The council voted 5–3 to approve Resolution #R-2025-123, authorizing $146,750 for Fehr Graham to provide “construction engineering services” for the Laurel Street and Galena Avenue Lift Station Improvements and Electrical Upgrades. On paper, it’s a project to replace outdated pumps, update electrical systems, and install diesel generators. In reality, it’s yet another example of the City outsourcing what should be routine public works oversight — to the same politically connected firm that’s already billing Freeport taxpayers hundreds of thousands of dollars each year.

Breaking It Down in Plain English

Fehr Graham won’t be installing equipment or pouring concrete. Instead, they’ll be paid nearly $150,000 to observe contractors and verify their work, review shop drawings, invoices, and progress reports, attend project meetings, and file documentation. They’ll provide “part-time” on-site supervision during critical phases, and the contract ensures they get paid regardless of how much or how little time they actually spend on-site.

To make matters worse, the agreement allows for additional “time and materials” charges if the project runs longer or needs restaking or extra coordination — leaving the taxpayers with an open tab.

The Pattern: Outsourcing Leadership, Not Solving Problems

This latest deal once again exposes how deeply the Miller administration has outsourced Freeport’s core infrastructure leadership. The city no longer employs its own Public Works Director or City Engineer. Those responsibilities (even those of the Mayor’s and City Manager’s) have been effectively handed to Fehr Graham and Senior Project Manager Darin Stykel, who now acts as the de facto city engineer — representing his private firm’s financial interests, not the taxpayers of Freeport.

And the cost? It’s staggering. Fehr Graham’s base contracts with the City already total roughly $550,000, and on top of that, the firm continues to nickel-and-dime taxpayers through add-on projects like this one — work that should already fall under those existing agreements. By the end of the year, Freeport taxpayers will have paid Fehr Graham close to $2 million, all while the city’s roads crumble, downtown sidewalks remain pretty but unsafe, and basic services fall behind.

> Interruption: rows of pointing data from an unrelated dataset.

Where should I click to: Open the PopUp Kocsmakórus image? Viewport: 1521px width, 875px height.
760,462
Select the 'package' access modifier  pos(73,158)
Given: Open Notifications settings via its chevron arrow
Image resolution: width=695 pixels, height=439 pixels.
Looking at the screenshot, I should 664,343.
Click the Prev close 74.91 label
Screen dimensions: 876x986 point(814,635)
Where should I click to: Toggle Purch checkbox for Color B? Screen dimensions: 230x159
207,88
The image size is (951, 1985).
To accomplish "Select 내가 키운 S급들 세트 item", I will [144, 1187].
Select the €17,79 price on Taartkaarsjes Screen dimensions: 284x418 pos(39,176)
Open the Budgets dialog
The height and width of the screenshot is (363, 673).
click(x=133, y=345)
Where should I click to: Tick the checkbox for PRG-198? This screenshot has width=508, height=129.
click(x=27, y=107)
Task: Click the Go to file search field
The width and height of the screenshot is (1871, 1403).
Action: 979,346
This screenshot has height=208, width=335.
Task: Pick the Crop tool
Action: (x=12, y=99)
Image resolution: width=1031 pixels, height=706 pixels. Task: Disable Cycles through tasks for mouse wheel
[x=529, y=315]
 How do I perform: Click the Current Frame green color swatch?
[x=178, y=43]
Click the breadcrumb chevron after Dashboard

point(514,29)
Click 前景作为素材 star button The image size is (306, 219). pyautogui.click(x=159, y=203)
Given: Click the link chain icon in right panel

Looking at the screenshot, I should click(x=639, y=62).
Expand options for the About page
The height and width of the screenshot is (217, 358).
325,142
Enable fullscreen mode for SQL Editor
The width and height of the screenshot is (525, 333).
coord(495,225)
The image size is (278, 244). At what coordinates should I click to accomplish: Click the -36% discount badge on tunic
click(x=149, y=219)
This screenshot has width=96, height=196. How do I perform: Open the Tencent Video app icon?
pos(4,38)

That’s $2 million spent so Darin Stykel can pal around with City Manager Rob Boyer and Mayor Jodi Miller, overseeing the interests of Fehr Graham’s bottom line instead of serving the people who foot the bill. Compare that to hiring a full-time City Engineer and Public Works Director — both accountable to the community — for less than $250,000 combined. The numbers speak for themselves.

Political Ties and Conflicts of Interest

This isn’t just bad budgeting — it’s politics in action. Fehr Graham’s Freeport office pays rent for and operates out of property owned by former State Senator Brian Stewart, a close ally of Mayor Jodi Miller and City Manager Rob Boyer. Add to that Fehr Graham’s and Stewart’s political connections with State Senator Andrew Chesney and State Representative John Cabello and the pattern becomes undeniable: power, contracts, and campaign circles all overlapping.

While residents pay higher taxes and navigate deteriorating infrastructure, the same circle of insiders continues to profit — all under the friendly banner of “engineering services.” It is becoming increasingly clear that Mayor Miller didn’t raise our taxes 1% to finally start getting our roads fixed. She raised them to fill the accounts of Fehr Graham and the pockets of the political elite.

The Bigger Picture

Freeport’s infrastructure doesn’t need more consultants — it needs leadership. Yet under the Miller administration, Fehr Graham has quietly become the department of public works, cashing in on the city’s growing dependence on outside contracts. Every time City Hall signs another check, accountability slips a little further away.

This isn’t about one contract. It’s about a broken system — one that prioritizes political friendships over fiscal responsibility. Fehr Graham is not the City of Freeport. Darin Stykel does not work for the taxpayers. And yet, under Mayor Miller and City Manager Boyer, that’s exactly who’s running the show — backed by their political allies in Springfield, Andrew Chesney and John Cabello. It’s time to bring Freeport’s engineering and public works leadership back home, where accountability belongs.

Fighting4Freeport’s Take: Accountability Starts Here

Fighting4Freeport calls on the City Council to freeze all new Fehr Graham contracts pending an independent financial audit. The City must restore in-house leadership positions for City Engineer and Public Works Director and adopt a transparent bidding policy for all engineering services.

Taxpayers deserve a city government that answers to them — not to Fehr Graham’s invoice schedule.

Fighting4Freeport will continue exposing the contracts, connections, and costly patterns driving Freeport’s decline — because when City Hall forgets who it serves, the people deserve to know who’s really getting paid.